Beim Hausgemeinschaftskonzept leben die Bewohnerinnen und Bewohner in überschaubaren Gruppen von jeweils zehn Personen. Jeder Bewohner hat ein eigenes Zimmer mit Diele und Bad (Waschbecken, Duschbad, WC). Die zehn Appartements gruppieren sich um einen Wohnbereich für gemeinsame Aktivitäten. Zu diesem Bereich gehört auch eine Wohnküche, denn die Mahlzeiten werden in der Hausgemeinschaft zubereitet. Wer von den Bewohnern dies möchte, kann sich an der Planung der Mahlzeiten, am Kochen und am Geschirrspülen beteiligen. Auch andere alltägliche Verrichtungen bleiben den Bewohnern überlassen, sofern sie dazu in der Lage sind. Die Erfordernisse der Pflege ordnen sich den Bedürfnissen der Hausbewohner unter. Eine Präsenz-Mitarbeiterin ist als Bezugsperson tagsüber in der Hausgemeinschaft anwesend und begleitet und unterstützt die Bewohner bei ihren Tätigkeiten. Sie ist für die Essenszubereitung und die Wäsche sowie für pflegerische Hilfen zuständig; sie wird unterstützt von Pflegefachkräften. Dieses Konzept soll den Bewohnern ermöglichen, den Alltag, den sie von zu Hause gewohnt sind, weitgehend fortzuführen.

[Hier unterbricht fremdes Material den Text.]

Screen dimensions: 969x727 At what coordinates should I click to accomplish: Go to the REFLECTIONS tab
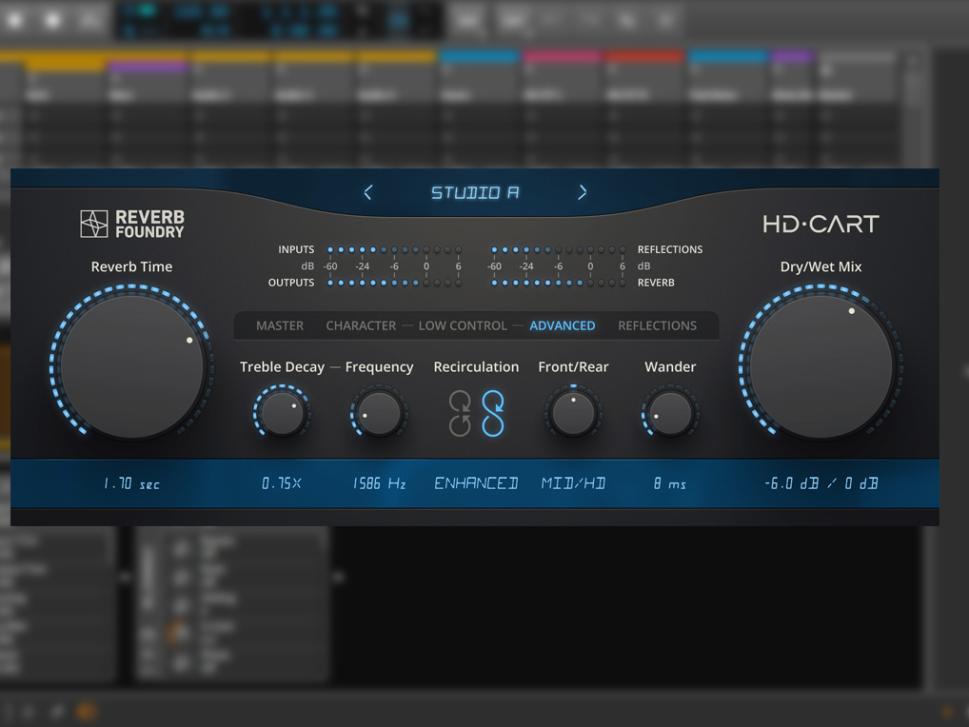pyautogui.click(x=657, y=326)
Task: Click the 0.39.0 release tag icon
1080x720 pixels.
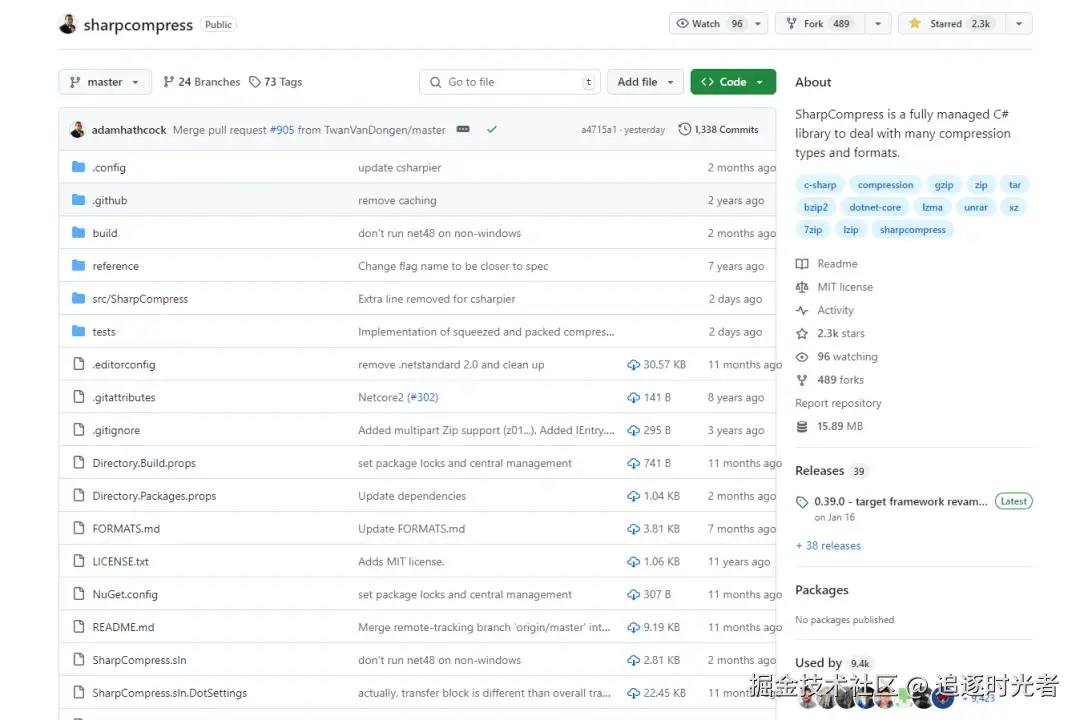Action: click(802, 502)
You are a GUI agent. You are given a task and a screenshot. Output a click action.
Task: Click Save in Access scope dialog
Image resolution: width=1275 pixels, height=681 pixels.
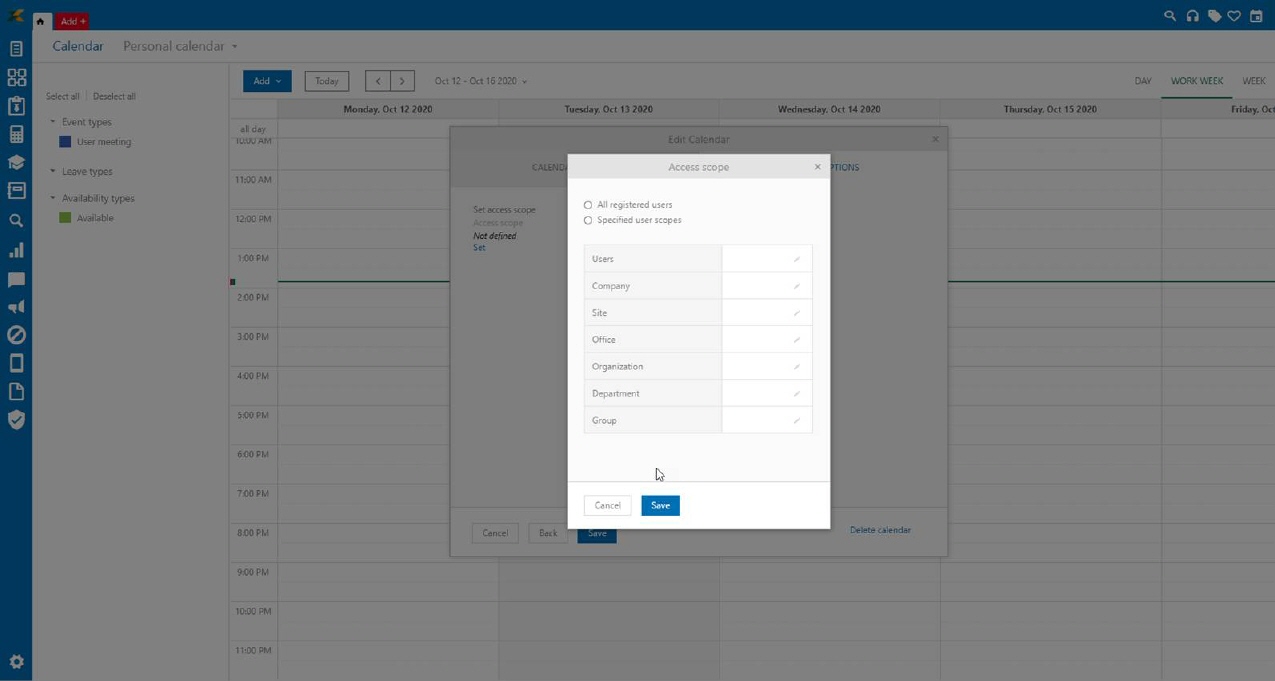click(660, 506)
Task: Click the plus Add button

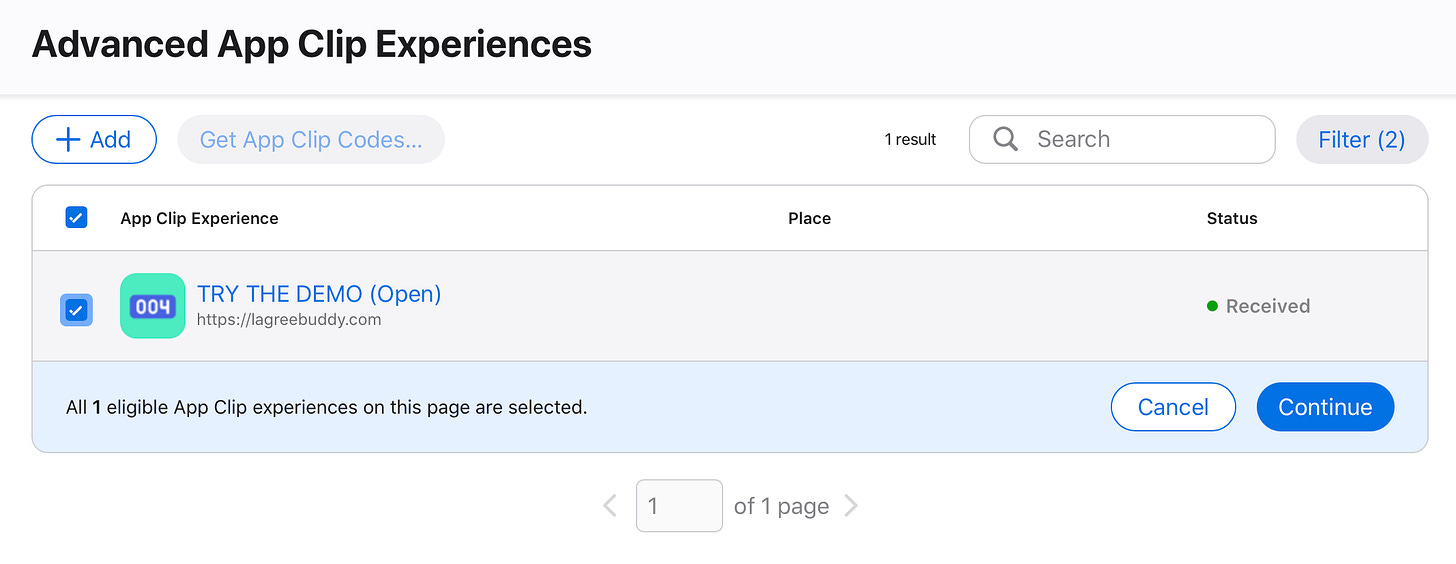Action: click(x=94, y=140)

Im Neubau des Caritas-Alten- und Pflegeheims St. Josef werden fünf solcher Hausgemeinschaften mit insgesamt 50 Wohn-Pflegeplätzen entstehen. Eine der Hausgemeinschaften wird als beschützende Abteilung für an Demenz erkrankte Bewohner eingerichtet. Für Kurzzeitpflege sind vier Plätze in die Gruppen eingestreut. Im Erdgeschoss des Hauses befindet sich zusätzlich eine Tagespflegestation mit zehn Plätzen für ältere Menschen, die nur tagsüber Unterstützung und Begleitung benötigen. Außerdem liegen dort Kapelle, Mehrzweckraum und Cafeteria. Im dritten Stock des Hauses erhalten die indischen Assisi Sisters of Mary Immaculate, die das Haus leiten, ihre Schwesternklausur.

Der Neubau wurde notwendig, weil das bisherige Haus sich den heutigen Erfordernissen stationärer Pflege nicht anpassen ließ. Neben der teilweise schlechten Bausubstanz machte die geringe Breite des Hauses den Einbau von Nasszellen unmöglich. Die Kosten des Neubaus betragen 7,6 Millionen Euro. 32 der Pflegeplätze, darunter die zehn Plätze der beschützenden Abteilung, die vier Kurzzeit- und die zehn Tagespflegeplätze erhalten eine öffentliche Förderung. Daher bezuschussen die Stadt Bamberg und der Freistaat Bayern die Baukosten mit jeweils 873.000,00 €. Weitere 500.000 € erhält der Diözesan-Caritasverband vom Deutschen Hilfswerk aus der ARD-Fernsehlotterie. Die übrigen Kosten muss der Diözesan-Caritasverband selbst aufbringen.